Emsal Mahkeme Kararı İstanbul Bölge Adliye Mahkemesi 16. Hukuk Dairesi 2020/1539 E. 2022/1512 K. 22.09.2022 T.

Görüntülediğiniz mahkeme kararı henüz kesinleşmemiştir. Yararlı olması amacıyla eklenmiştir.

T.C.
İSTANBUL
BÖLGE ADLİYE MAHKEMESİ
16. HUKUK DAİRESİ
T Ü R K M İ L L E T İ A D I N A
İ S T İ N A F K A R A R I
DOSYA NO: 2020/1539 Esas
KARAR NO: 2022/1512 Karar
İNCELENEN KARARIN
MAHKEMESİ: İSTANBUL 2.FİKRÎ VE SINAÎ HAKLAR HUKUK MAHKEMESİ
TARİHİ: 13/02/2020
NUMARASI: 2018/84 E. – 2020/108 K.
DAVANIN KONUSU: Marka (Marka İtibarının Kaybı Nedeniyle Tazminat İstemli)
KARAR TARİHİ: 22/09/2022
İstinaf incelemesi için dairemize gönderilen dosyanın ilk incelemesi tamamlanmış olmakla, HMK 353. ve 356. maddeleri gereğince dosya içeriğine göre duruşma yapılmasına gerek görülmeden dosya üzerinde yapılan inceleme sonucu;
G E R E Ğ İ D Ü Ş Ü N Ü L D Ü:
DAVA: Davacılar vekili dava dilekçesinde; müvekkillerinin uzun yıllardır İstanbul’da şube sayısı dokuzu bulan “…” olarak bilinen restoranlar zincirini işlettiğini, müvekkili … adına … numaralı “…” ve … numaralı “…” markalarının tescilli olduğunu, müvekkili … adına … numaralı “… “sının tescilli olduğunu, müvekkillerinin bu marka ile halen hizmet vermeye devam ettiklerini ve iyi bir müşteri çevresi kazandıklarını, davalı yanın müvekkillerinin iş yerinde işçi olarak çalışırken işten ayrılarak “…” ibaresi ile lokanta açmış olduğunu, yazar kasa fişlerinde de “…” ibaresinin kullandığını, davalının işlettiği lokantanın iç dizaynının dahi müvekkillerinin lokantalarının iç dizaynı ile aynı olduğunu, tüketiciler nezdinde lokantanın müvekkillerine ait olduğu izlenimini doğurduğunu, davalının müvekkillerinin tescilli “…” ve “…” ibarelerinin öne çıkararak “…” ibaresinin kullanmasının marka hakkına tecavüz ve haksız rekabet yarattığını iddia ederek, belirsiz alacak davası açtıklarını bu nedenle fazlaya ilişkin haklarının saklı kalması kaydıyla şimdilik 1.000 TL maddi, 10.000 TL manevi tazminatın davalıdan dava tarihinden itibaren yasal faizi ile birlikte tahsiline karar verilmesini talep ve dava etmiştir.

******

# [Kısa Görev 1]
Aşağıdaki satırlardan "Open" kelimesini içerenlerin tamamını, hiçbir değişiklik yapmadan kopyalayarak listeleyiniz. Büyük-küçük harf ayrımı dikkate alınmalıdır.

[Ekran görüntüleri ve sayfalar için konum belirleme kayıtları]
******

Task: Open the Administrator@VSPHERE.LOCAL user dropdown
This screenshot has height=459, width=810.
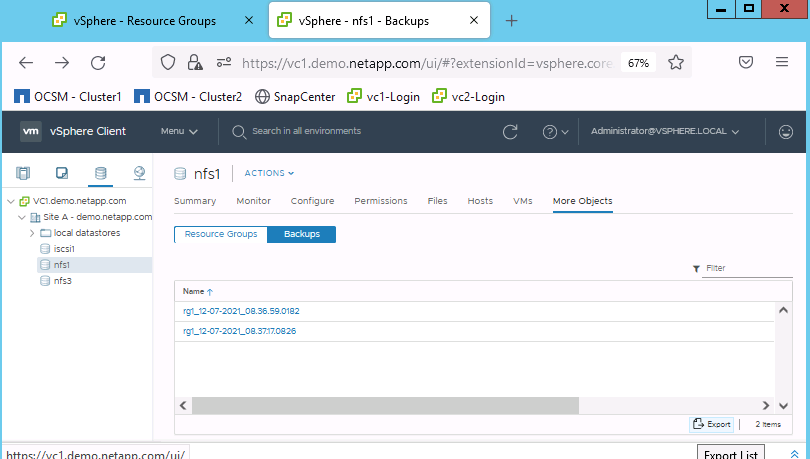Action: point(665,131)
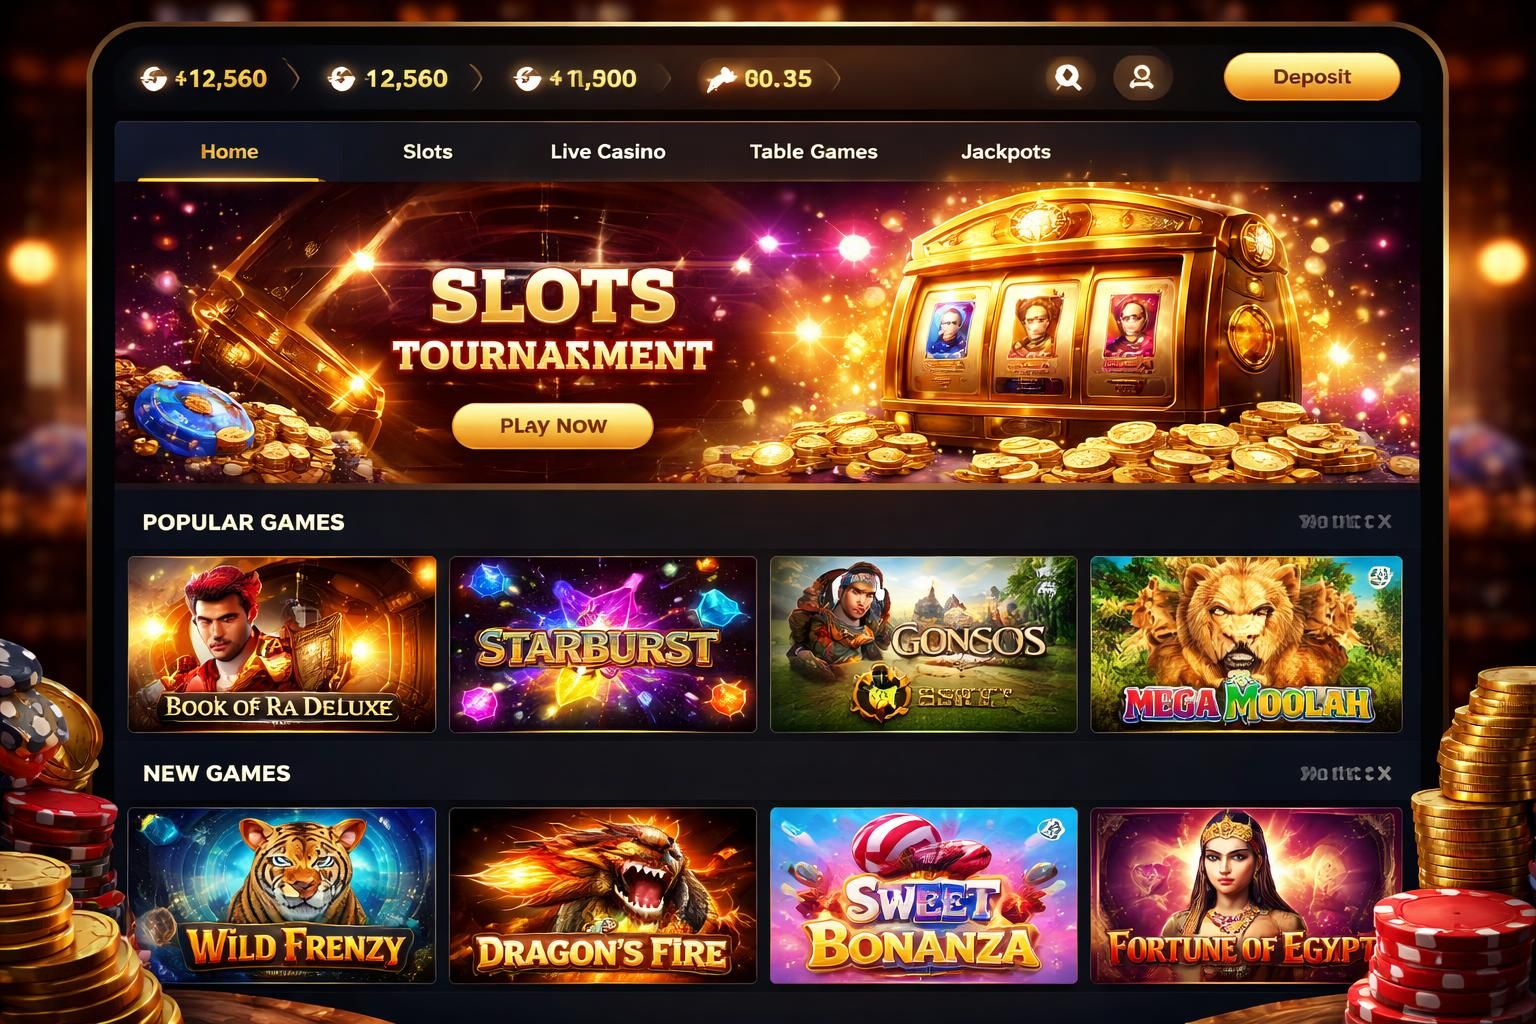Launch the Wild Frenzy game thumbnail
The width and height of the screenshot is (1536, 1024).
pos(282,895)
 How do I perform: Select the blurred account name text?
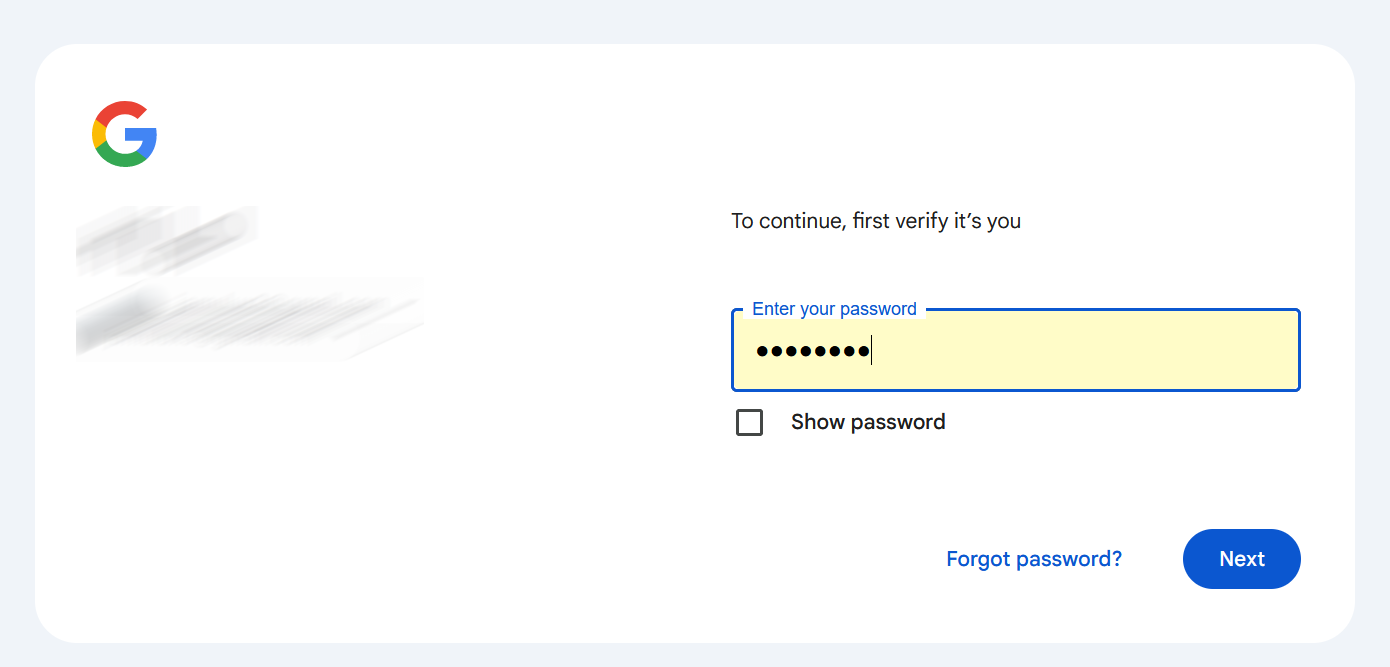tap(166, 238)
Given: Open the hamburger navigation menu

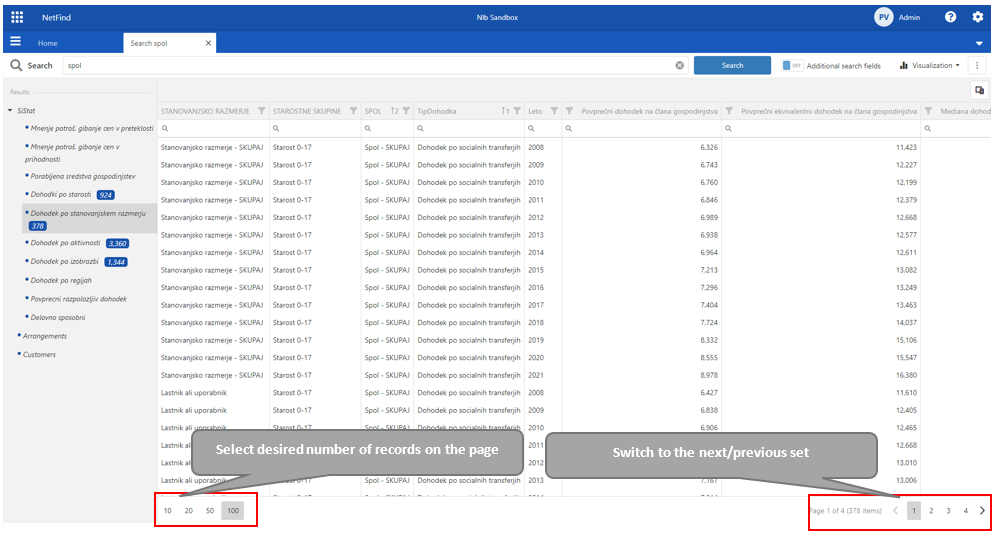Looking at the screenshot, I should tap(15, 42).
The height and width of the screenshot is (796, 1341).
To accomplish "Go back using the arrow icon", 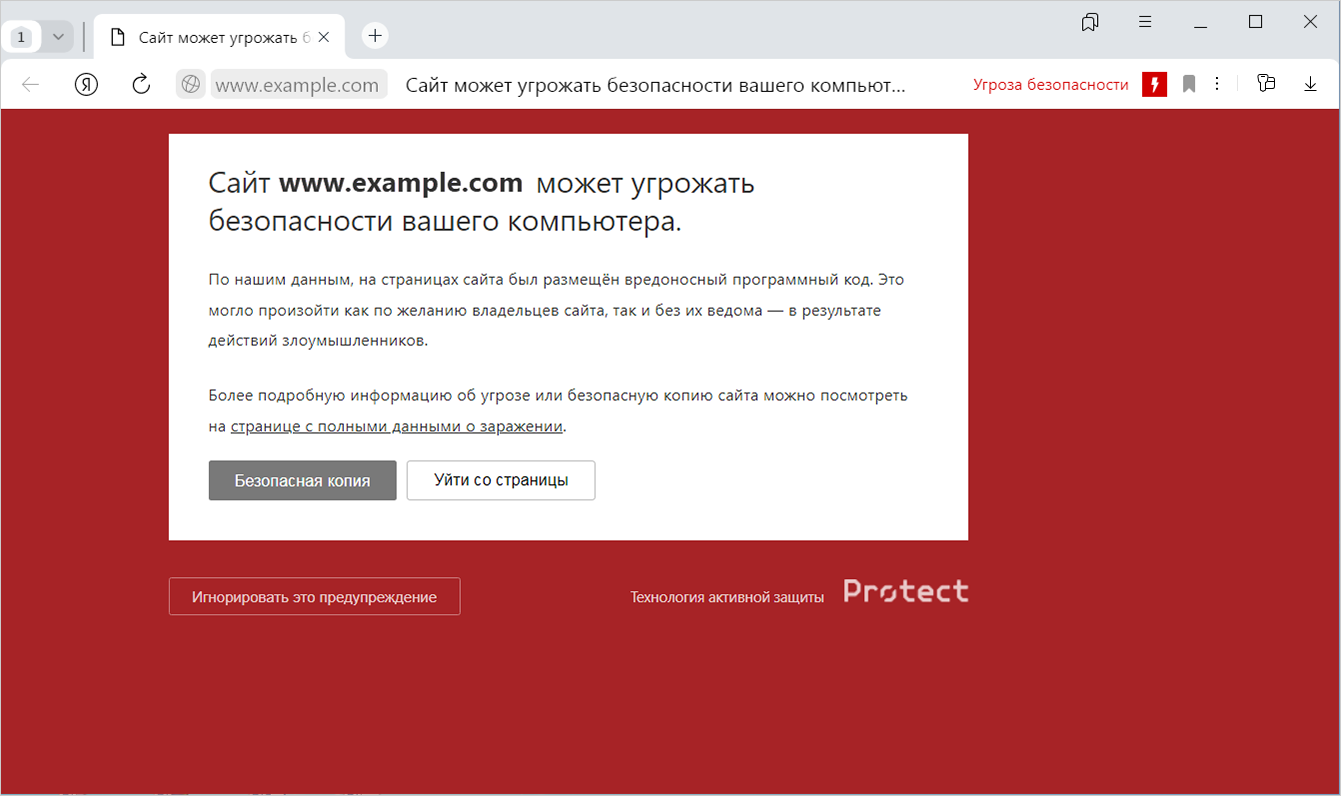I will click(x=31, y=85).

******

# [Kısa Görev 2]
Yukarıdaki mahkeme kararından "Emsal Mahkeme Kararı" ile "olması amacıyla eklenmiştir." arasındaki bölümü, her iki uç da dahil olmak üzere, hiçbir değişiklik yapmadan yazınız.

# [Nihai Sonuç 1]
Task: Open the Administrator@VSPHERE.LOCAL user dropdown
Given: Open the hamburger navigation menu

# [Nihai Sonuç 2]
Emsal Mahkeme Kararı İstanbul Bölge Adliye Mahkemesi 16. Hukuk Dairesi 2020/1539 E. 2022/1512 K. 22.09.2022 T.

Görüntülediğiniz mahkeme kararı henüz kesinleşmemiştir. Yararlı olması amacıyla eklenmiştir.